╭─ Data provided

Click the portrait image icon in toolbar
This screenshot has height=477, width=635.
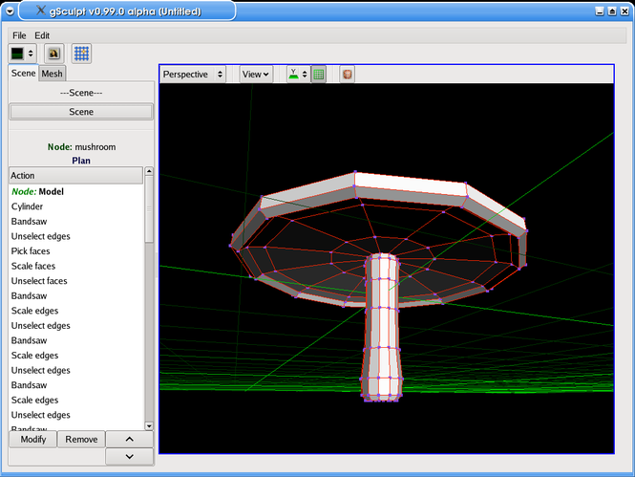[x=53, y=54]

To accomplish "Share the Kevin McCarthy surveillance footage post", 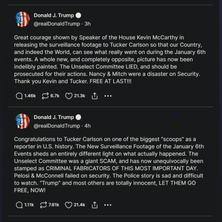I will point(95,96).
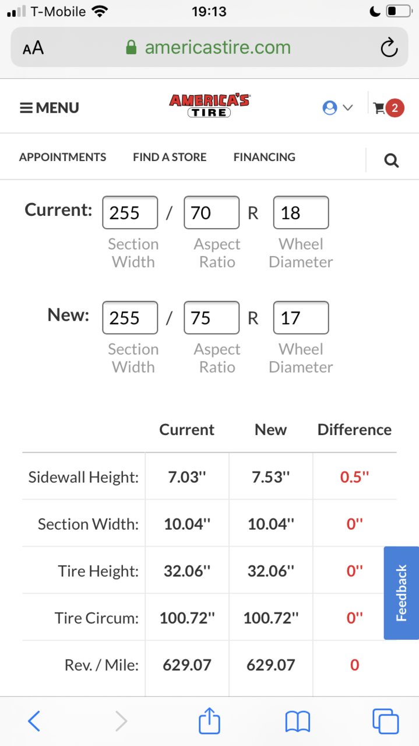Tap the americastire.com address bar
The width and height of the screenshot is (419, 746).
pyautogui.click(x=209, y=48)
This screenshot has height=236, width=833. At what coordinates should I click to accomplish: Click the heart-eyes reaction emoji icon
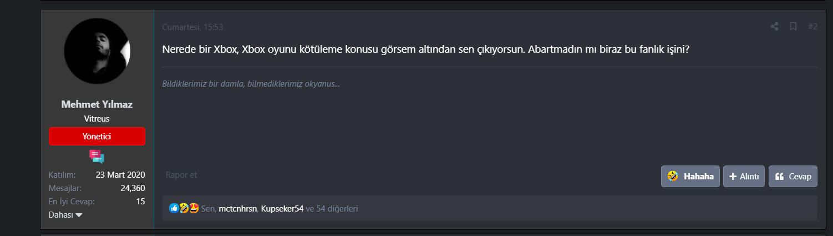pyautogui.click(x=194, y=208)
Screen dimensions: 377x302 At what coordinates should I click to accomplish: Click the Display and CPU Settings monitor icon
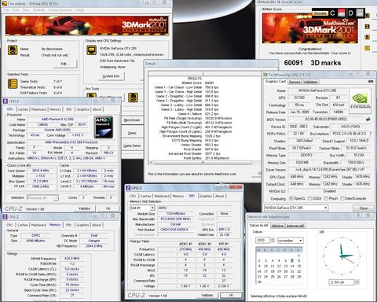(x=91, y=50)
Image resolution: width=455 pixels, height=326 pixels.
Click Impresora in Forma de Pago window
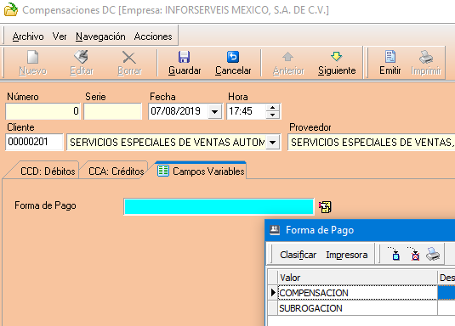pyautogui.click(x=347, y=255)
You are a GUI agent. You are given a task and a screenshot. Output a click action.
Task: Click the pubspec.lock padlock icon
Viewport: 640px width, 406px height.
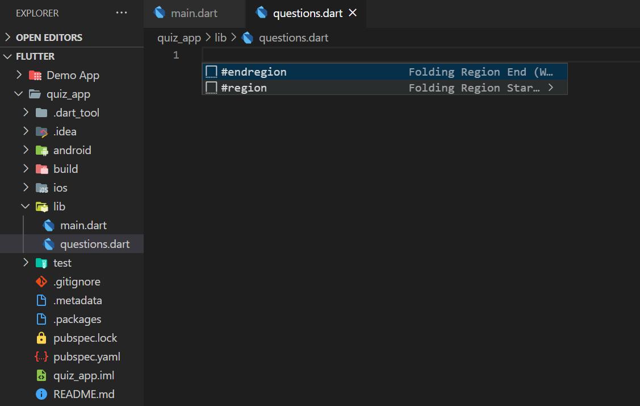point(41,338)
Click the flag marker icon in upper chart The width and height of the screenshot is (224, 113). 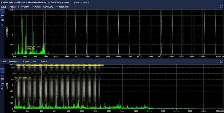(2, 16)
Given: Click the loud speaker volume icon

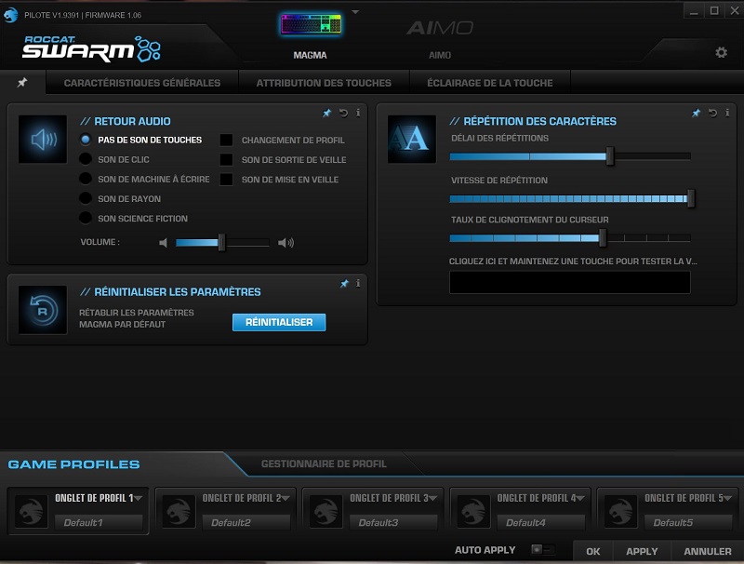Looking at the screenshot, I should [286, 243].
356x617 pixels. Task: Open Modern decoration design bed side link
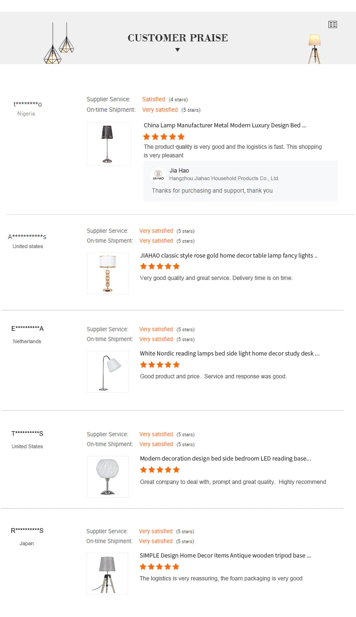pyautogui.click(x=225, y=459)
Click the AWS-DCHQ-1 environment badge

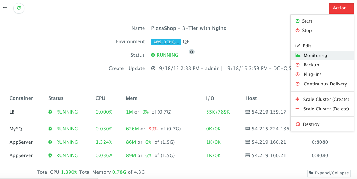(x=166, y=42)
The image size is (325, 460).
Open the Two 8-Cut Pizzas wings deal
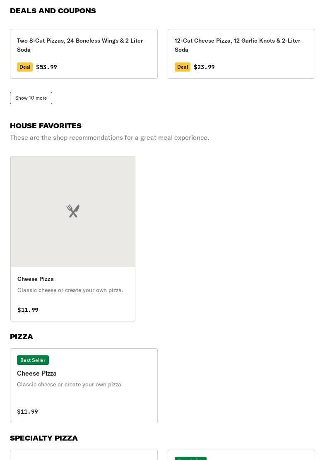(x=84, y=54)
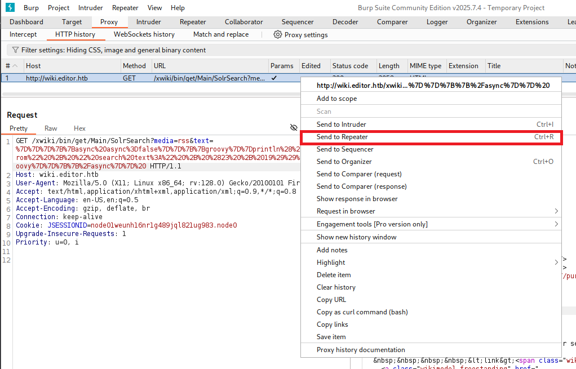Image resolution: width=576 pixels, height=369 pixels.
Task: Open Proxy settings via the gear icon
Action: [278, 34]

╰─

> **Your objective**: Write out exactly the lines above between the one with "Screen dimensions: 377x302" and the one with "Task: Click the pubspec.lock padlock icon", inclusive, with pictures left out.

> **Exercise answer**:
Screen dimensions: 377x302 At what coordinates should I click to accomplish: Click the Display and CPU Settings monitor icon
(x=91, y=50)
Image resolution: width=455 pixels, height=326 pixels.
Click Impresora in Forma de Pago window
pyautogui.click(x=347, y=255)
You are a GUI agent. You are given a task and a screenshot. Output a click action.
Task: Click the pubspec.lock padlock icon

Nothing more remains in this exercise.